Request 1
Please answer from the court order: on what date did Willner file this action in the Superior Court of Alameda County?
Request 2
Reproduce the part of the court order that opens with "LEAVE TO FILE" and closes with "motion is GRANTED.", changing "putative" to "proposed" wherever it occurs.

Selection
* BEGIN *

UNITED STATES DISTRICT COURT NORTHERN DISTRICT OF CALIFORNIA
Jul 1, 2013
Case No. 11-cv-02846-JST (N.D. Cal. Jul. 1, 2013)

Summary

declining to impose costs requested by defendant because defendant had not shown that it would be prejudiced by the proposed amendments

Summary of this case from Pyara v. Sysco Corp.

Opinion

Case No. 11-cv-02846-JST

07-01-2013

VERA WILLNER, Plaintiff, v. MANPOWER INC., Defendant.


ORDER GRANTING MOTION FOR

LEAVE TO FILE A FOURTH

AMENDED COMPLAINT


Re: ECF No. 68

In this putative class action for violations of state labor laws, Plaintiff Willner moves for leave to amend the complaint to assert a new, individual claim for violations of California Labor Code Sections 201 and 203. Manpower opposes the motion. For the reasons set forth below, the motion is GRANTED.

I. BACKGROUND

Plaintiff Vera Willner brings this putative class action against Manpower "for California Labor Code violations stemming from Defendants' failure to furnish accurate wage statements and failure to timely pay all wages to employees who received their wages by U.S. mail." Third Am. Compl. ("TAC") ¶ 1, ECF No. 44. Willner filed this action in the Superior Court of Alameda County on March 17, 2011. Mot. at 2. Manpower removed the action on June 9, 2011. ECF No. 1.

* END *

Dataset records
* BEGIN *

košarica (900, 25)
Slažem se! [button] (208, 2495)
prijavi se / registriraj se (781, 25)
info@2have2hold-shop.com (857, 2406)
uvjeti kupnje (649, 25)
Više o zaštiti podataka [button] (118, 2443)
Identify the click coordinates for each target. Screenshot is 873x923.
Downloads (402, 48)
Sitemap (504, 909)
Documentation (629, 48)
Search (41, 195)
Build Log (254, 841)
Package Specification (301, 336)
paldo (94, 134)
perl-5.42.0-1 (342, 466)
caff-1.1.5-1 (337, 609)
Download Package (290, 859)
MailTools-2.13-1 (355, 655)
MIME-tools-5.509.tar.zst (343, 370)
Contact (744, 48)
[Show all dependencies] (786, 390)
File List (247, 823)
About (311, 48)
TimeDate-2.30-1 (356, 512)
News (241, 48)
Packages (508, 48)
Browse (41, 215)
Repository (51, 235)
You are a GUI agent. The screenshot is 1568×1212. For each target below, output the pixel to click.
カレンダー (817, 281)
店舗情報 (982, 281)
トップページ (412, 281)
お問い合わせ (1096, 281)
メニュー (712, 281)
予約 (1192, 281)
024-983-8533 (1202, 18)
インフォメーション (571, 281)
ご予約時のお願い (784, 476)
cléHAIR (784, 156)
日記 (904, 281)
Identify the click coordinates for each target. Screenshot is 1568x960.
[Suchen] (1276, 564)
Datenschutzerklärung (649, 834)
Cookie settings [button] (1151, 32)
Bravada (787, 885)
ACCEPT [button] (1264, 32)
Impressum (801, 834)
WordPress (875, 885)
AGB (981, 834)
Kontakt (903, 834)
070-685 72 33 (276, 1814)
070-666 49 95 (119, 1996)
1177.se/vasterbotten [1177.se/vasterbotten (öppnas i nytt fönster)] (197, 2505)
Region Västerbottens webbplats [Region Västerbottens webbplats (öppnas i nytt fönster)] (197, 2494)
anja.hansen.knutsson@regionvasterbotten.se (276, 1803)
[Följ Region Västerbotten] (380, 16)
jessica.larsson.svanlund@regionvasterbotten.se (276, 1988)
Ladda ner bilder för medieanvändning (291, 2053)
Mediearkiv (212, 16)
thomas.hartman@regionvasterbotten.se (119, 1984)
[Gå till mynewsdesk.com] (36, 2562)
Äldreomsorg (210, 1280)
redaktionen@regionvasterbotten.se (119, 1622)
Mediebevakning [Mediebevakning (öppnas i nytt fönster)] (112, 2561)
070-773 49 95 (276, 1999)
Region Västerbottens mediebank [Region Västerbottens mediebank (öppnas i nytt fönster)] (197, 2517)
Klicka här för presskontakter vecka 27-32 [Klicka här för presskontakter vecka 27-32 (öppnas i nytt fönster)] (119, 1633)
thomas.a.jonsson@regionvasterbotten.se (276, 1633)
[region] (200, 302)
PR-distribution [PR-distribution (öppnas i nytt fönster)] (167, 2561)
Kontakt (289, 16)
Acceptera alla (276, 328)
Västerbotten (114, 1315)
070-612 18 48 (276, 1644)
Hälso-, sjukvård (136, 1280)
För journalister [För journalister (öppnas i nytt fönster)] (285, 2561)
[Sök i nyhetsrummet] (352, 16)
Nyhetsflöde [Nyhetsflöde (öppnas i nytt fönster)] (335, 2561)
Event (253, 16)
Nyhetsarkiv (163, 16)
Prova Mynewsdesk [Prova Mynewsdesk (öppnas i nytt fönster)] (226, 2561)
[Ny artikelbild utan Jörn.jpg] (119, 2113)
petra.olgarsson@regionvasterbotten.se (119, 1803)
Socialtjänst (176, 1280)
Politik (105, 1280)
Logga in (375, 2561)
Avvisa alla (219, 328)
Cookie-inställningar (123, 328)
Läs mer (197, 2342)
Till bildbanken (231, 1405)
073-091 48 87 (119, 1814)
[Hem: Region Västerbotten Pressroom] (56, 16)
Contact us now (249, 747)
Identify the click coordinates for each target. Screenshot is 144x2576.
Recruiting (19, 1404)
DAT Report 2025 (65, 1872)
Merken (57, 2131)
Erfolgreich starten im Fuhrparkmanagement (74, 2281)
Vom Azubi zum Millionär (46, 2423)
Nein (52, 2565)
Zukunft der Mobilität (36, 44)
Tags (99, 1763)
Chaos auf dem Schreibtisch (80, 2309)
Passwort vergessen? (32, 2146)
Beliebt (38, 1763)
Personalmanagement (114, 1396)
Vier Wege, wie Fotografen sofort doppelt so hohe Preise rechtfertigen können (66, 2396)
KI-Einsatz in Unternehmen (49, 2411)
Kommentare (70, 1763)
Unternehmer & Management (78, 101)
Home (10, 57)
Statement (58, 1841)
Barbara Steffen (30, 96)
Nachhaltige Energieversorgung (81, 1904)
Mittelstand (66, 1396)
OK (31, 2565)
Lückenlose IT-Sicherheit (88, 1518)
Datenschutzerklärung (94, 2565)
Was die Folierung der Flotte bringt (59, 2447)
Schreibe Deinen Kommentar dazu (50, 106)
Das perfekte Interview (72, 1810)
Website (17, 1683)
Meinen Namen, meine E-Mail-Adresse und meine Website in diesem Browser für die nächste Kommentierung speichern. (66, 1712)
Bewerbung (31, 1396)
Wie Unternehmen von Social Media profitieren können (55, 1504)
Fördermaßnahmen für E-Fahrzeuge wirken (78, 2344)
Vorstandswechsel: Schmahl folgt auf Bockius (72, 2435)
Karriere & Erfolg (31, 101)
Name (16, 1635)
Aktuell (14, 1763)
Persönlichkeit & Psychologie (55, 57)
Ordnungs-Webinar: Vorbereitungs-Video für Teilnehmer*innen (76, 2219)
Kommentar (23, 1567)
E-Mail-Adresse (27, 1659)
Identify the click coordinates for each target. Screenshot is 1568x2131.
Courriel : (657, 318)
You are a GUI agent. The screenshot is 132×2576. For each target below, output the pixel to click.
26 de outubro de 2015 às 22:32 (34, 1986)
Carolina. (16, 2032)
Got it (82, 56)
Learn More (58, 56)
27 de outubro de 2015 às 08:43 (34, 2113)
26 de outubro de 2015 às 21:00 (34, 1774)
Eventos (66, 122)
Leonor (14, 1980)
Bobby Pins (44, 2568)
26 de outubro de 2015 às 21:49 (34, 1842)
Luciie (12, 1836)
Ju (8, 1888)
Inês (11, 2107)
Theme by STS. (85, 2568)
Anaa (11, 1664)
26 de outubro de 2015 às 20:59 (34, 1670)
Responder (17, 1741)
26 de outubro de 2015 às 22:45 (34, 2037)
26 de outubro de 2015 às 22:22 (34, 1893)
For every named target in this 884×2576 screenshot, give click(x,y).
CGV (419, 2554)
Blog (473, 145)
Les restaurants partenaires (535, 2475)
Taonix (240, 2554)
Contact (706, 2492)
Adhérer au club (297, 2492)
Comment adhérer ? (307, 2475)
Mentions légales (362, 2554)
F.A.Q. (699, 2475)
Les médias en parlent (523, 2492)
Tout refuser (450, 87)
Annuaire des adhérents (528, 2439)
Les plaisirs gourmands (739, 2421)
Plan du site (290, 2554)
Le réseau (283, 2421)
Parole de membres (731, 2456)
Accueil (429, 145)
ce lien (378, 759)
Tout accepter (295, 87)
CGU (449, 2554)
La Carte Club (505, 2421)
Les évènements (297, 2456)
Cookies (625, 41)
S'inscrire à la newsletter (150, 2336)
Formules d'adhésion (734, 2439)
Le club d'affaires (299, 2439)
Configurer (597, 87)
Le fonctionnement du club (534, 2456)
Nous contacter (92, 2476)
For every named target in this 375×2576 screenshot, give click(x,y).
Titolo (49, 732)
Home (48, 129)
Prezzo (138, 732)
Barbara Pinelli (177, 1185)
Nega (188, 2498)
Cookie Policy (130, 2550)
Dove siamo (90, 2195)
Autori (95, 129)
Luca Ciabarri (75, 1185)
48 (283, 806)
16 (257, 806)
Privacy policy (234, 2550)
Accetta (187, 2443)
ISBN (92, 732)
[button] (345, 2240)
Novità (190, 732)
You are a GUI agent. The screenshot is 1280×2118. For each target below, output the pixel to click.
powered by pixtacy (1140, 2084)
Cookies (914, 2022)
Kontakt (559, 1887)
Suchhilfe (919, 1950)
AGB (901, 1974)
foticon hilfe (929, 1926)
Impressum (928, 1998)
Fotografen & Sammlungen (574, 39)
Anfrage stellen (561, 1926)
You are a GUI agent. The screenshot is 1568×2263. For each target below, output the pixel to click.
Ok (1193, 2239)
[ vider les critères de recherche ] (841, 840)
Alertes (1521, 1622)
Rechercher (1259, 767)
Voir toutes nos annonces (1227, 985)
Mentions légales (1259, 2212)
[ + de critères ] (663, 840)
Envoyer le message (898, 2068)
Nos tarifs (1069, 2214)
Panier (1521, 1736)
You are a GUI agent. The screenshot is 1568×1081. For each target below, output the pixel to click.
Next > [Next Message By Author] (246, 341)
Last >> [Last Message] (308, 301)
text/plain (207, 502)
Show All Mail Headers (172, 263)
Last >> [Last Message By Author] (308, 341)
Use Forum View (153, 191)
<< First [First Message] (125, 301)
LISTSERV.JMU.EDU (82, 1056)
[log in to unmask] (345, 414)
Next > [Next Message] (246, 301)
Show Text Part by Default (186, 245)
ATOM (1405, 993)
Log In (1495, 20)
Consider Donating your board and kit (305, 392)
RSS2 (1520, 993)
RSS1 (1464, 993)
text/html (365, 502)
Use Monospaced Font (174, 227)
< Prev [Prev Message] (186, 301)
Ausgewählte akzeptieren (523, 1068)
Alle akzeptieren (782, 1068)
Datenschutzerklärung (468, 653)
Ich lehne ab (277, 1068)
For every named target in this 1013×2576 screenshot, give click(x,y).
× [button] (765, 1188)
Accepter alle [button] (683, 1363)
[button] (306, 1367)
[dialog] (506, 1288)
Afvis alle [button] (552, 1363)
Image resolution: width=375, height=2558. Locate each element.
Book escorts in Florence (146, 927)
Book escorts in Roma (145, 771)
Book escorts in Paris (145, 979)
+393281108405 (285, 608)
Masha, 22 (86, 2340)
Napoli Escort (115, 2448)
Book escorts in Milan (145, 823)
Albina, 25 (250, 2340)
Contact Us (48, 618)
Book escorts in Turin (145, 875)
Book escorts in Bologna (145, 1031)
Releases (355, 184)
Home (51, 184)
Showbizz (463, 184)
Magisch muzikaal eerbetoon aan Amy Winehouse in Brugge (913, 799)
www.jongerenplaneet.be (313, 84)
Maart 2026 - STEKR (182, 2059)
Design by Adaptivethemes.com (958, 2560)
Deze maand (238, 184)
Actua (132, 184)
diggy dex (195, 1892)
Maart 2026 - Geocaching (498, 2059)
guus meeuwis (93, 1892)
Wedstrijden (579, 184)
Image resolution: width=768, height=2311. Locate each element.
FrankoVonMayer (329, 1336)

* END *

Written solution 1
March 17, 2011.

Written solution 2
LEAVE TO FILE A FOURTH

AMENDED COMPLAINT


Re: ECF No. 68

In this proposed class action for violations of state labor laws, Plaintiff Willner moves for leave to amend the complaint to assert a new, individual claim for violations of California Labor Code Sections 201 and 203. Manpower opposes the motion. For the reasons set forth below, the motion is GRANTED.